The Pass Lake fly is an old brook trout fly. It has roots in the great lakes region. It is considered a classic and has accounted for many fish. It can be tied as a stremer or a more compact nymph. It can be fished dead drift, on a swing or made active like a streamer.....and all presentations are deadly! This fly is often forgotten or overlooked but should be in your box. I fish it in lakes and streams and consider it a must have for warmwater fish. I have caught trout, bass, sunfish, crappie........

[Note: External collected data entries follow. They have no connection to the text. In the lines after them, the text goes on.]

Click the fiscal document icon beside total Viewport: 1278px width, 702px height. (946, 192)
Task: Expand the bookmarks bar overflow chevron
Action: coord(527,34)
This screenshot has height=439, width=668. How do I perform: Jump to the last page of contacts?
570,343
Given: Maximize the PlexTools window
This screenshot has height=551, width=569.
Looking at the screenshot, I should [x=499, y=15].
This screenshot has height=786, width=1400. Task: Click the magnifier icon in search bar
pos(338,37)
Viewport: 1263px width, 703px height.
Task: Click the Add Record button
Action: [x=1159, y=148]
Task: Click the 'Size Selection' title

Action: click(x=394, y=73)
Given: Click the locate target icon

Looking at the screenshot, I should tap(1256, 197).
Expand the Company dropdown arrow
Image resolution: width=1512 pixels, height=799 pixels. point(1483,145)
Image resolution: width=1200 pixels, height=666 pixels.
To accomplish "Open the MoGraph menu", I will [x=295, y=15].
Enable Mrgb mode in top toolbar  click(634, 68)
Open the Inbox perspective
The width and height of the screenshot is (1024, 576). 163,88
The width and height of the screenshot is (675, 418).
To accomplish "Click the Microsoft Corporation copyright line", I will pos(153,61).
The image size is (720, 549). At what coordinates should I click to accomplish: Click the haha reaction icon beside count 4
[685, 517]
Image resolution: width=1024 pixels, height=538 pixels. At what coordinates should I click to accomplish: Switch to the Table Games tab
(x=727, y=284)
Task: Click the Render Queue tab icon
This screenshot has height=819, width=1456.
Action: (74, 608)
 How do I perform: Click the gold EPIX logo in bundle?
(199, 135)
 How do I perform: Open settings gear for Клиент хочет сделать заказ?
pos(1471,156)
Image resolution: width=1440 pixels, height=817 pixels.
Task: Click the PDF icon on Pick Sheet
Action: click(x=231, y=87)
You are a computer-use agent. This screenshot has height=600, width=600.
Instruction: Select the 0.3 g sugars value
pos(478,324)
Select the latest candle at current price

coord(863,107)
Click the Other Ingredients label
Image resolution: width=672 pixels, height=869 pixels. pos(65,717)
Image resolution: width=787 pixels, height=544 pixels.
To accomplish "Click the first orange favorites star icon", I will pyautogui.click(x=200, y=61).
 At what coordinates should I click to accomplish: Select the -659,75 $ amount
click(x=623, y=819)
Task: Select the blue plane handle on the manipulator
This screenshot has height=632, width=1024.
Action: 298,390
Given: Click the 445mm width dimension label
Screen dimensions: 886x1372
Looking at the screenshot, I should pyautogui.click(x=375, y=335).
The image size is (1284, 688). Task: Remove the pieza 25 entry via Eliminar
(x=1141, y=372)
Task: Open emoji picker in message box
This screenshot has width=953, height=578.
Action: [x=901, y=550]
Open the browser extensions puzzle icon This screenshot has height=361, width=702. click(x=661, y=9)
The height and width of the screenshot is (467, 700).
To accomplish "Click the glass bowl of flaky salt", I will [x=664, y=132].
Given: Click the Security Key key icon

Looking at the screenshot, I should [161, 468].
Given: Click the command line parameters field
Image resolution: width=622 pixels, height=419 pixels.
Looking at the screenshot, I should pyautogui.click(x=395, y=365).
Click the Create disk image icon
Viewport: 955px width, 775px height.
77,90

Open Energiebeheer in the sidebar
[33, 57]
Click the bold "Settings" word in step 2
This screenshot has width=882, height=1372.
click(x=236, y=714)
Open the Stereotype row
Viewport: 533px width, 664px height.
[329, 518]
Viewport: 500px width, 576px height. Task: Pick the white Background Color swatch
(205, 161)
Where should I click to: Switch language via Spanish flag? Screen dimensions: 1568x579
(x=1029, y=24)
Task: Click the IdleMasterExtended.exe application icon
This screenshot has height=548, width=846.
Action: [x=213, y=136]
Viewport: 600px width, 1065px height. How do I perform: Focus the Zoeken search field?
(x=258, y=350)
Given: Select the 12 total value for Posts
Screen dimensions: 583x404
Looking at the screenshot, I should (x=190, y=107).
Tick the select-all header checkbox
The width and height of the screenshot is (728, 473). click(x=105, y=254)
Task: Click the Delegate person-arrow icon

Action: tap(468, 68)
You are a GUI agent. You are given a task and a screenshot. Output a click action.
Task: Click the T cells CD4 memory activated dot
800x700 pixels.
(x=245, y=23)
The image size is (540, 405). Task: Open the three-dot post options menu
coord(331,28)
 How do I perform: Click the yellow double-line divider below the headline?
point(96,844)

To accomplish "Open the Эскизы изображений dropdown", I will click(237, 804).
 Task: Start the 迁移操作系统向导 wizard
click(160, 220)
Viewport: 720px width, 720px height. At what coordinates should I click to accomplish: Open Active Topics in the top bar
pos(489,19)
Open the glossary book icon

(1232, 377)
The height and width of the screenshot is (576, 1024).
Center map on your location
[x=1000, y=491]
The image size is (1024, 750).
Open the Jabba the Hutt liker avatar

I think this fly will also work well for carp and others. This fly excells as part of a two fly/tandem rig.


 

Species Covered: 
Carp, Common
Sunfish, Bluegill
Sunfish, Dollar
Sunfish, Flier
Sunfish, Green
Sunfish, Longear
Sunfish, Pumpkinseed
Sunfish, Redbreast
Sunfish, Redear
Sunfish, Spotted
Sunfish, Warmouth
Trout, Brook

Comments

Gunnar's picture

Interesting that you give its origin as the Great Lakes region. I first heard of this fly at a fly shop near Chicago, where I was told it originated in northern Wisconsin and that no one knew where the name came from because there is NO lake with that name anywhere in the US. Some time later, I came across an article (I've long since forgotten where) that claimed the fly originated in the Cascade mountains east of Seattle, on a lake named Pass Lake near Snoqualmie Pass. I've never checked to see if such a lake exists, but there are lakes in that area. Still later I found a Pass Lake south of Anacortes, WA, in Skagit County, almost due east of Victoria, BC. I'm not going to go looking for the fly's history, though. I just like it because it works.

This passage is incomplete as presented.